Un avenir sans faim

Publié le 16.09.2013 • Mis à jour le 23.03.2016

Prévenir les conflits communautaires en Guinée

En Guinée forestière, l’accès à la justice fait souvent défaut. Grâce à des médiateurs issus de la population locale, l’association ACORD encourage les communautés à chercher des solutions avant que les conflits ne dégénèrent.

Des régions fragilisées

Les sources de tensions se sont multipliées dans la région ces dernières années. La Guinée forestière, située à la frontière de la Côte d’Ivoire, de la Sierra Léone et du Libéria, est confrontée depuis plusieurs décennies à l’instabilité politique de ses pays voisins. Elle accueille régulièrement des populations déplacées qui fuient les combats de leur pays, et représente souvent une base arrière pour les mercenaires. Au fil des années, le tissu social s’est fragilisé.
L’accès à la terre est devenu conflictuel, une partie du patrimoine a été détruit, la population s’est appauvrie et l’environnement s’est dégradé. Ce contexte favorise le développement de conflits au sein des communautés : entre agriculteurs et éleveurs, à l’intérieur des familles autour des questions d’héritages et de mariages, suspicion envers les déplacés… Le contexte politique guinéen, qui tend à jouer sur les divisions communautaires, aggrave cette situation déjà tendue.
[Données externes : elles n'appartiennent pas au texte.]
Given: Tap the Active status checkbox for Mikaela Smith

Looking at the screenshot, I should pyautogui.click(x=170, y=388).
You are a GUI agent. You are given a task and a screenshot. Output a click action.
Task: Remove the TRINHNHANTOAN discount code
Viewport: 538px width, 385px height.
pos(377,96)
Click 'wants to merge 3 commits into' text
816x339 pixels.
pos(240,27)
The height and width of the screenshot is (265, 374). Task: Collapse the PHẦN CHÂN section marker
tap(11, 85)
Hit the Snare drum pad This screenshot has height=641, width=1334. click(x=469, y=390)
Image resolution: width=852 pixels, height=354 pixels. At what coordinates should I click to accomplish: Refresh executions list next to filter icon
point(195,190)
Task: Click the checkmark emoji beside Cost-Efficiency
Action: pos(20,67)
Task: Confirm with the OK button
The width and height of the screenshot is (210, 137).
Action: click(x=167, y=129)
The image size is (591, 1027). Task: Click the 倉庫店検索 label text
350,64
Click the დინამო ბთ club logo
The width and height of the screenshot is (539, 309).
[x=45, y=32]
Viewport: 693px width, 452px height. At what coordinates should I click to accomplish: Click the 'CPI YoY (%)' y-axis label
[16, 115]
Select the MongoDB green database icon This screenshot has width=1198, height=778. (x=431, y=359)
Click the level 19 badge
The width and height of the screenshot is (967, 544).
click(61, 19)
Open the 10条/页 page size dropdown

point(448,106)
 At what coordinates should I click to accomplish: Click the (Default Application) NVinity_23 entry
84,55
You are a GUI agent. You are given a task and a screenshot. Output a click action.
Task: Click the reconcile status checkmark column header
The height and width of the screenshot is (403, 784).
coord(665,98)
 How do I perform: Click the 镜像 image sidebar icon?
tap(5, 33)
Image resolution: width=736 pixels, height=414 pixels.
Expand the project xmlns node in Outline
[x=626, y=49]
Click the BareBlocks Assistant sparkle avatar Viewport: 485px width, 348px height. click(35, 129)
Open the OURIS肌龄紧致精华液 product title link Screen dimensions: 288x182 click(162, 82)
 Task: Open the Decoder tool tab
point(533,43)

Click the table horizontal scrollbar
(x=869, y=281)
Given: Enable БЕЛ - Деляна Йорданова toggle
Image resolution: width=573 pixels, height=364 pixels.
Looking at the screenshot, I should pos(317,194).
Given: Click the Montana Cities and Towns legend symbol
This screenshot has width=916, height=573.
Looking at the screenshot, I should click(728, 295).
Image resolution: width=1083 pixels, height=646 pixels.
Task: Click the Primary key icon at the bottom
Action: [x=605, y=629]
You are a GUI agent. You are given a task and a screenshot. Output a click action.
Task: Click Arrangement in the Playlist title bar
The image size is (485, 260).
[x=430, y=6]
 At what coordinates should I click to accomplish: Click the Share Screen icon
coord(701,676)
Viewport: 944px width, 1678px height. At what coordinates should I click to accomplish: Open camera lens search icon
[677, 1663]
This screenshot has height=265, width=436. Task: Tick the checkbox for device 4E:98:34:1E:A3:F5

Des médiateurs pour désamorcer les conflits

Ils sont maintenant plus de 400 médiateurs bénévoles accompagnés et formés par l’association ACORD (Agence de Coopération et de Recherche pour le Développement), qui cherchent à comprendre l’origine des litiges et travaillent avec les communautés villageoises ou urbaines au rétablissement de la paix sociale.
Ce sont des jeunes et des « anciens », des hommes et des femmes, des paysans et commerçants, des notables et des religieux, issus des différentes ethnies... Les médiateurs doivent être le plus représentatifs possible de la population pour se voir reconnaitre une légitimité et être crédible dans la recherche de solution en cas de conflit.
En encourageant les parties prenantes à s’exprimer, ils éclaircissent les causes des litiges, luttent contre l’impunité et entreprennent des négociations chargées d’aboutir à des engagements pacifiques. La médiation reprend en cela des mécanismes traditionnels de régulation des conflits, souvent tombés en déshérence.
« Le pays est dans un entre-deux, explique Hélène Barbier, chargée de mission pour la Guinée. Le système de régulation traditionnel des conflits est oublié. Et le système de justice régalien, confronté à la corruption et à l’éloignement, ne fonctionne pas encore. Il se trouve notamment incapable de trancher les litiges générés par la pression sur les ressources. »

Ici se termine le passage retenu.